A presidente do Instituto de Acção Social garantiu que no próximo ano, e em linha com o vigente na lei, será divulgado o relatório sobre a aplicação da Lei de Combate à Violência Doméstica, em vigor desde 2016. Em relação ao registo central e o processo judicial, Celeste Vong disse que é “preciso tempo” para haver números, pois é necessário recolher “provas”. “Temos uma boa segurança para enfrentar os trabalhos de combate da violência doméstica”, apontou.

 

Tabagismo

Para o deputado Leong Sun Iok, deveria ser ponderada a instalação de sensores de nicotina como forma de fiscalizar a aplicação da Lei de Controlo e Prevenção do Tabagismo pelos casinos.
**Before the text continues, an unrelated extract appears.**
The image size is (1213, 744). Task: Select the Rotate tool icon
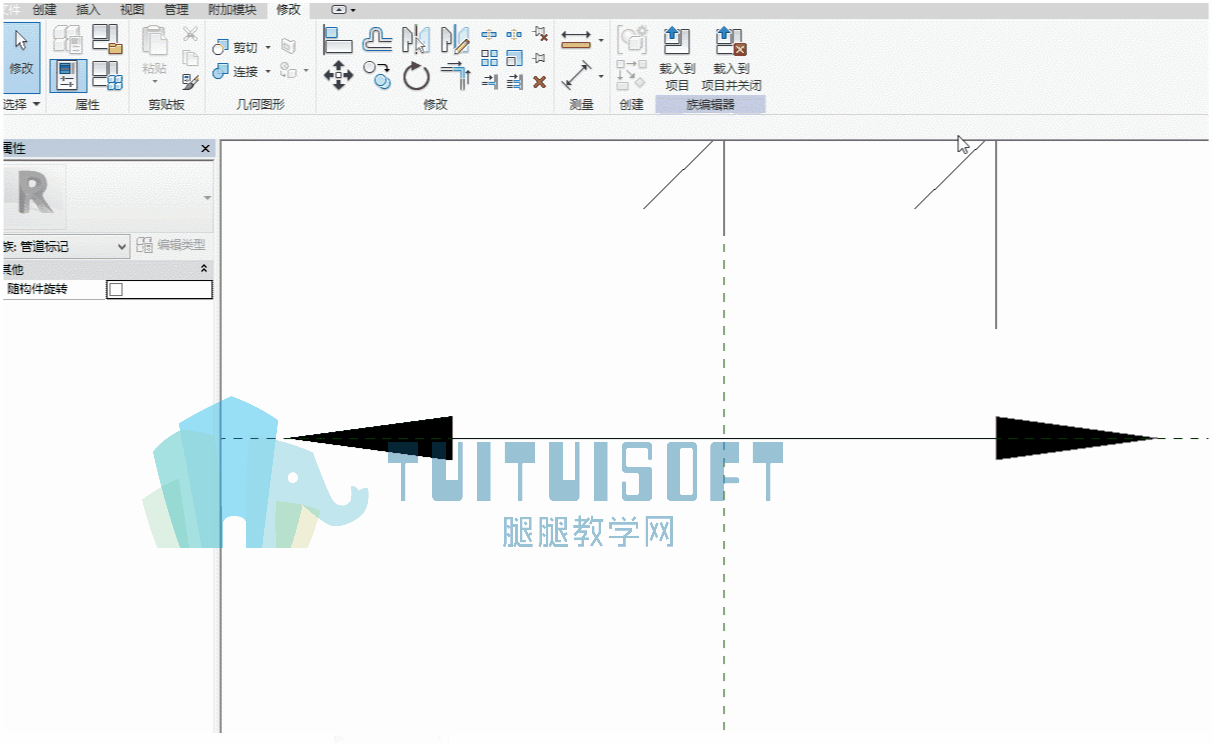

Em todo o caso, o director dos Serviços de Saúde aproveitou para referir que, entre Janeiro e Outubro, foram registadas mais de 1.400 infracções à lei nos casinos, com 85% dos casos a envolverem visitantes.
Serviços sociais

Os apoios para o desenvolvimento dos serviços sociais aumentou 2%, disse Celeste Vong. A presidente do IAS disse estar constantemente à procura de medidas para aumentar a oferta dos serviços sociais e em articulação com o mercado para analisar de forma “adequada” uma possível revisão aos apoios concedidos a essas empresas sociais. “Há flexibilidade e respeitamos muito a autonomia das empresas. Estamos a fiscalizar a utilização do erário público e incentivamos essas empresas a fazer a concepção da garantia de aposentação e promoção da formação”, indicou.

 

Suicídio

Interpelado sobre os trabalhos de prevenção do suicídio, o Secretário Alexis Tam mostrou-se certo de que o trabalho realizado tem alcançado “sucesso”. “O IAS tem a linha aberta 24 horas, coopera com as várias associações, nomeadamente a Caritas Macau e os Serviços de Saúde para ajudar a aliviar os jovens [da pressão] e a não cometerem suicídio”, notou. De notar que nos primeiros nove meses do ano foram registados 50 suicídios, menos 3,8% face a igual período do ano passado.

 

Aposta no “e-sport” 

O desporto electrónico (“e-sport”) deve ser, para Angela Leong, uma aposta a seguir. E, de acordo com o Secretário, apesar de ser “importante sensibilizar os pais” sobre este tipo de jogos, “não faltará muito tempo para que se torne numa modalidade competitiva”. “Posso considerar o ‘e-sport’ como uma indústria criativa ou actividade recreativa”, disse Alexis Tam. O governante entende mesmo que tal deverá “tornar-se numa competição internacional que exige conhecimentos de alta tecnologia”. “O ‘e-sport’  não é um monstro. Devemos envidar alta atenção para regular este desporto”, acrescentou.